I-1240 charter schools divide our students, communities

By SANDRA SCHROEDER


In a landmark address in 1988, former American Federation of Teachers (AFT) President Albert Shanker became one of the first education leaders to promote the concept of charter schools.

However, the vision Shanker had for teacher-led laboratories of reform is not at all what has happened with charter schools in our nation, which largely feed children canned curriculum, not a rich menu of creative learning experiments. In Shanker’s vision, unions were essential to charter schools, because unions help create the kind of secure work environment that encourages and allows teacher innovation and risk-taking. But the reality of current charter schools is to get rid of teachers’ unions.

As a professional education organization, AFT nationally represents public school teachers, although not in Washington State. Like our colleagues in the Washington Education Association, AFT members fight to protect our students from the damage that charter schools have done in other states and stand opposed to I-1240.

The initiative makes its purpose clear: it will “allow public charter schools to be free from many regulations so that they have more flexibility… to hire and fire teachers and staff.” There is something so callous about that word “fire.” There is no sense in this initiative of how teachers will be treated, no sense that they are valued, no feeling that they will be intimately involved in the creation of the schools (unless some number of them decide to start a charter themselves — an unlikely occurrence.) But perhaps it is this circumstance — the ability to fire staff easily and likely under-pay them — that allows the initiative writers to say, with no realistic basis whatsoever, that “public charter schools will create efficiencies in the use of the resources the state provides to school districts.”

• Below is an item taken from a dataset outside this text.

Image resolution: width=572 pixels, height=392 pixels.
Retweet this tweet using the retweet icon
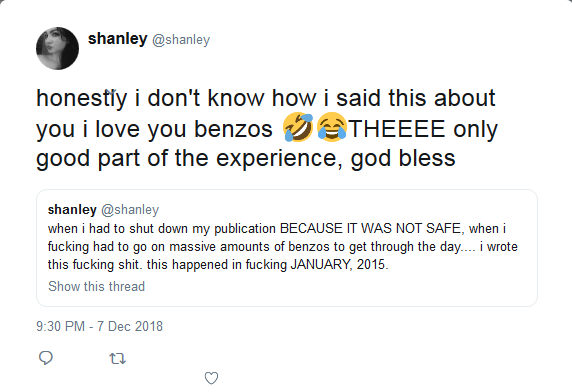pos(117,359)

Few charters engage in rigorous evaluation, but even if they do, it is not transparent. In other states they have not led to new models for public schools. Often this is because there are no new models to spread (after all, studies show 48% of charters do no better than comparable public schools and 37% do worse). When charter schools are successful, it can be because money is donated by private entities. This  is happening here now to fund the pro-charter school initiative. Indeed, Bill Gates just contributed another $2.2 million and Alice Walton gave another $1.1 million to help pass I-1240. You have to ask why.

In other states, charter schools do not serve the full range of students that public schools must serve. The laws that found them always say that they may not limit admission, but they do not have to keep every child that enrolls. According to a StateImpact/Miami Herald investigation as reported by NPR, 86 percent of charter schools in Florida do not have any students who are severely disabled despite the fact that state and federal laws require charter schools to give equal access to these students. There is no guarantee that charter schools in Washington will keep the students they may be required to take, effectively allowing charter schools to keep the easier students and reject the students they don’t want.

There is no reason for Washington to follow other states in allowing a publicly funded, privately run form of “public school” that separates children rather than uniting them. The achievement gap needs to be closed. It needs to be closed for all our children.

If charter schools were doing it, there would be every reason to support them, as Al Shanker had imagined their potential. But they are not and they offer no other possibility for improving our children’s education. We already have innovative public schools. We need to fully fund them before we start creating boutique alternatives, dividing communities at a time when it is important for everyone to work together.


Sandra Schroeder is President of AFT Washington and Vice President of the Washington State Labor Council, AFL-CIO.